Le quito el polvo a muchos de los textos que he ido acumulando y guardando con desorden sobre feminismo desde hace yo no sé cuánto. Según los saco de sus estanterías, los hojeo para ver si recuerdo bien qué decían. Voy dejándolos sobre la mesa, aunque los vuelvo a coger de una manera caótica según creo que los necesito.
Entre todos, hay artículos subrayados con lápiz rojo. Tienen marcas profundas y agarrotadas al principio y airosas al final, comenzadas con un pellizco y extendidas como un latigazo. Como un dolor de estómago, causado por la lectura. Hay de todo, aunque parece que algunos autores me causan debilidad. Amparo Rubiales, la contribución andaluza “de género” al Consejo de Estado, predomina.
En un artículo que publicó a principios de año, hablaba del neomachismo, como un arma misógina, casi un fenómeno social, que atacaba a la mujer, no desde la crítica a la igualdad de sexos, sino de las consecuencias de tal equiparación.
Que se haya prohibido discutir el dogma igualitario de hombres y mujeres, no es obra de esta autora. Pero lo grave es que, de un plumazo, de un articulazo, también nos cercene la reflexión -que hacemos tanto hombres hombres y mujeres- sobre las consecuencias de este igualitarismo indiscutible.
Critica a las personas que se lamentan de que el trabajo impide a muchas mujeres dar el periodo de lactancia completo a sus hijos. Yo no sé si la lactancia es positiva para un bebé. Quizá erróneamente, -qué sé yo- pienso que sólo una mujer puede dárselo amamantar a un bebé. Y que la configuración legal de las bajas por maternidad hace casi imposible que este periodo se complete adecuadamente. Y afirmo que este problema no se resuelve otorgando bajas de paternidad, por muy progres que sean, e incluso muy convenientes.
Esta discusión y el problema que encierra quedan sin afrontar y sin solucionar sólo por el sambenito que esta autora cuelga a las personas que se atreven a levantar el dedo contra el pensamiento único. Ella acusa de neomachismo. Y hace un daño que no sólo afecta al feminismo. Afecta a nuestro derecho de pensar, a nuestra cualidad de seres analíticos. A nuestra dignidad de feministas. De hombres y mujeres feministas.

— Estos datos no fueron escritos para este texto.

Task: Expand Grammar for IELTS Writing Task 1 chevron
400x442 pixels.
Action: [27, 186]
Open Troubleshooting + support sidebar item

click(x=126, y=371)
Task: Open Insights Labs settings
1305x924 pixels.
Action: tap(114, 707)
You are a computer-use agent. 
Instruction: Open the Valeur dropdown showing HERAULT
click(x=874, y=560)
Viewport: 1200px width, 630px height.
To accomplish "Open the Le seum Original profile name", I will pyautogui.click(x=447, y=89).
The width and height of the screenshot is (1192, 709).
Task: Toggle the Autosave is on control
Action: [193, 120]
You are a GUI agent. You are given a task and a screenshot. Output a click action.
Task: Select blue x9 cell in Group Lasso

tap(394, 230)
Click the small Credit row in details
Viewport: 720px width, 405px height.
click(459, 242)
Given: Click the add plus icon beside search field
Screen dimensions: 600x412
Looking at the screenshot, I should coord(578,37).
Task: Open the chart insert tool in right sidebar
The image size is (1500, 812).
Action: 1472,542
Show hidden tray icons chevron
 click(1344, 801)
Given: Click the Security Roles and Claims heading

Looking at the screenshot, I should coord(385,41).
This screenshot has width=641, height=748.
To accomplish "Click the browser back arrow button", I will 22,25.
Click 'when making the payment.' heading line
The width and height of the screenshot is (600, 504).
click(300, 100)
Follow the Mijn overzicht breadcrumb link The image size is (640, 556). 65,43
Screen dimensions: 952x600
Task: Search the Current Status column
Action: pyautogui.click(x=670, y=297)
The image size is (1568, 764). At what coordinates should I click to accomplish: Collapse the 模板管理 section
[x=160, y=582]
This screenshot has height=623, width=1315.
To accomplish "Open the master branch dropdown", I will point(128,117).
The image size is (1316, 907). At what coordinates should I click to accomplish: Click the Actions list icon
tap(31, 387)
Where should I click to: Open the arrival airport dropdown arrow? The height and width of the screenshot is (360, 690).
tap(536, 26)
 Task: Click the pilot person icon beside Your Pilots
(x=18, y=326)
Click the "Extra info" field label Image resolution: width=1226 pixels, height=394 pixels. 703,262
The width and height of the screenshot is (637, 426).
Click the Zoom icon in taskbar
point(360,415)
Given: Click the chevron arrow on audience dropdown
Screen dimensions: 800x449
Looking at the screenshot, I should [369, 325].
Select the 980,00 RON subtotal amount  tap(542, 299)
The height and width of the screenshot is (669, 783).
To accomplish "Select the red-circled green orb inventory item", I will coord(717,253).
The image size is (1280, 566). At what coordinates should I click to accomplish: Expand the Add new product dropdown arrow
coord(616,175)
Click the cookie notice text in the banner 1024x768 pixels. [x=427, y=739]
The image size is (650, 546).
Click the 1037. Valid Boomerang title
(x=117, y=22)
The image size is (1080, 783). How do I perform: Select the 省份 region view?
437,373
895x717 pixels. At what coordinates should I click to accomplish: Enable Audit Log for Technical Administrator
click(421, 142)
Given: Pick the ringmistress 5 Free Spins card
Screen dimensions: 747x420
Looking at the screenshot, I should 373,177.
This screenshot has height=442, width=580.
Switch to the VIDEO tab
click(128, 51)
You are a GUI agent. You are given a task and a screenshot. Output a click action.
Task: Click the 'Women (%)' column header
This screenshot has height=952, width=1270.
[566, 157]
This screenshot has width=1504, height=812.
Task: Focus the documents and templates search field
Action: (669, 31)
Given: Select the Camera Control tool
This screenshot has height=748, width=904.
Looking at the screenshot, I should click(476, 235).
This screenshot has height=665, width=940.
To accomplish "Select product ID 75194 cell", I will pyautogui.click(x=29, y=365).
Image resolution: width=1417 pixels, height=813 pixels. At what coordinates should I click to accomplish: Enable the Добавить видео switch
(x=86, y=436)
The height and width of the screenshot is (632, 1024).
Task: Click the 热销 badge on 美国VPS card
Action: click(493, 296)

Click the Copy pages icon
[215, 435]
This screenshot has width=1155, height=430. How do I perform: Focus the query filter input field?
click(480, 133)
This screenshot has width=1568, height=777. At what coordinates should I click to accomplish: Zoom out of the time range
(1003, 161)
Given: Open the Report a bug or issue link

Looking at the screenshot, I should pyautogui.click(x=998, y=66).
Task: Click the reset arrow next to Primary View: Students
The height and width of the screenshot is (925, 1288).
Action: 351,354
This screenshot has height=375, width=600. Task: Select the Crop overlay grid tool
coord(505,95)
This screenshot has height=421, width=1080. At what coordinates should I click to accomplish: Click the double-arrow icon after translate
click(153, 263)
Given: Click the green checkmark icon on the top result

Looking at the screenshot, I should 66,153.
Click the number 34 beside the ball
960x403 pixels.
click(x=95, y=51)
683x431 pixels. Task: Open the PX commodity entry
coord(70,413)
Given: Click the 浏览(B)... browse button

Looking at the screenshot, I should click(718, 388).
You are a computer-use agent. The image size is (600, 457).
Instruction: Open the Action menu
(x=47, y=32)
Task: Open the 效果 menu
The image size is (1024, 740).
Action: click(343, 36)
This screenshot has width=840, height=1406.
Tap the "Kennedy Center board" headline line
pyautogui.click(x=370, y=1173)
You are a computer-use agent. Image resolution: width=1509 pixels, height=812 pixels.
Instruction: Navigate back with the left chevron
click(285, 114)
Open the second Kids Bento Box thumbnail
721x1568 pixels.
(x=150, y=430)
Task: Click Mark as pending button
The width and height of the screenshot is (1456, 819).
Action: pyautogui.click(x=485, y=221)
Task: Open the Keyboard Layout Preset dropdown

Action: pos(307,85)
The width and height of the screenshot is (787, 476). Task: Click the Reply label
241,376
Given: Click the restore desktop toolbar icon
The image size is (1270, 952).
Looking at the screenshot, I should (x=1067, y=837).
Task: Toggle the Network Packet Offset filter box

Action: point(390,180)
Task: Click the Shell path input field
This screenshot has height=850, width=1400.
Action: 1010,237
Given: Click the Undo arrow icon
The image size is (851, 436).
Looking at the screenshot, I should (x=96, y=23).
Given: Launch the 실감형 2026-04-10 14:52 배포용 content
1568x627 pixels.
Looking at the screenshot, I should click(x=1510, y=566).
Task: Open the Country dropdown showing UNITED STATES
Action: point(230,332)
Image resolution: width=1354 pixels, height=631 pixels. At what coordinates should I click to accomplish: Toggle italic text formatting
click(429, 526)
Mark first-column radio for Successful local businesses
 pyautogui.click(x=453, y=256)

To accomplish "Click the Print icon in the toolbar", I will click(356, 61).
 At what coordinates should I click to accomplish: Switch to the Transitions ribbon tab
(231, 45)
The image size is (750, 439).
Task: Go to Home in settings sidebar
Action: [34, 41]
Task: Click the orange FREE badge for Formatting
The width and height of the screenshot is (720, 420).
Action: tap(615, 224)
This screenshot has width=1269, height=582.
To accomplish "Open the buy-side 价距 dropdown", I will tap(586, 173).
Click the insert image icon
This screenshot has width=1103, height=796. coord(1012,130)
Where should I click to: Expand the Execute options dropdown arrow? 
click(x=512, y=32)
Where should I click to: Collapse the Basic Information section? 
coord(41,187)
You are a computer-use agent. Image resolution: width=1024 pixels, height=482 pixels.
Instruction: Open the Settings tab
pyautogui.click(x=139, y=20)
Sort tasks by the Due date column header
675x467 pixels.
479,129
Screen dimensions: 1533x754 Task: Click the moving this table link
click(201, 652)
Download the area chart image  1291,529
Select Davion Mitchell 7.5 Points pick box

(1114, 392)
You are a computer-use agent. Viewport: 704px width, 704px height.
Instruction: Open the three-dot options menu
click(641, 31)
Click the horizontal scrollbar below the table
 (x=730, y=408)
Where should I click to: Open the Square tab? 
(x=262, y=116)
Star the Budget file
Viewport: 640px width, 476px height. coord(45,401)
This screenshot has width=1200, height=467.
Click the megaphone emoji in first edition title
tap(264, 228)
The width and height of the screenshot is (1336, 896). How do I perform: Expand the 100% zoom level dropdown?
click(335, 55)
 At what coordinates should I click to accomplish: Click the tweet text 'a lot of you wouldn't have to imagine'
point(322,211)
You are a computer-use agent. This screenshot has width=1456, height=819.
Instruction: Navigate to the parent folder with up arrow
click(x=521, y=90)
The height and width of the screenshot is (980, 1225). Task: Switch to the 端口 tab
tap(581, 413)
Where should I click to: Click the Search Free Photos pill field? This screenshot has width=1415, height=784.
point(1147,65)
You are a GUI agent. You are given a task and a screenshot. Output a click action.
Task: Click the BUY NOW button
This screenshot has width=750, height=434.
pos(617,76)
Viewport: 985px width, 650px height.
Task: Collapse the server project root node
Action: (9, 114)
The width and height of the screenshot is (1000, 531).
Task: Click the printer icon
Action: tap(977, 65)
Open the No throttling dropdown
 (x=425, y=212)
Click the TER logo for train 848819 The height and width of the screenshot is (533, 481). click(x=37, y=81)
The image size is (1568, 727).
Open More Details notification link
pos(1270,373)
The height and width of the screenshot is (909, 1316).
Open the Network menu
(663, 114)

Porque ahí estuvo la causa de mi enfado, que me hizo recuperar mis lecturas feministas. En que me han señalado con un dedo acusador. Cuando quería acompañar a una mujer a un acto feminista, me dijeron que no podía. Que un hombre no puede ser feminista -¡vergüenza del pene!- sino profeminista. Esas personas que hablan de los y las trabajadores y trabajadores. Esos que luchan y me dicen que yo no puedo luchar, que se reservan el feminismo como si fuera una denominación de origen que puedan explotar. Y ganarle algo.
Por eso, confuso e indignado, recupero textos que fui guardando cuando veía en mi madre y en otras grandes mujeres a una sociedad bastarda que las valoraba menos que a otros hombres.
Y, joder, he vuelto a comprobar que seguía en mis manos el libro de Poulain de la Barre sobre la igualdad de sexos, filósofo y revolucionario francés que marcó con esta obra el nacimiento del feminismo. Y era un hombre. Sigue en mis manos la intervención de John Stuart Mill en el parlamento inglés en 1886, la primera vez que se requirió solemnemente el voto femenino en un parlamento. Y la obra de Federico Engels, El origen de la familia, la propiedad privada y el estado en la que se afirma que no existirá comunismo hasta que el hombre y la mujer se trataran de igual a igual.
Y me he tenido que calmar. No soy neomachista por atreverme a pensar y dar mi opinión. Y puedo ser feminista.
Qué caray. Soy feminista, digan lo que digan. Orgulloso y admirado de las posibilidades conjuntas de hombres y mujeres. De la manera en que mi jefa resuelve los problemas, de su enfoque completamente diverso al mío, de la forma de razonar de mi madre, tan diferente. Orgulloso de que seamos tan diferentes y de que nadie nos impida que lo sigamos siendo.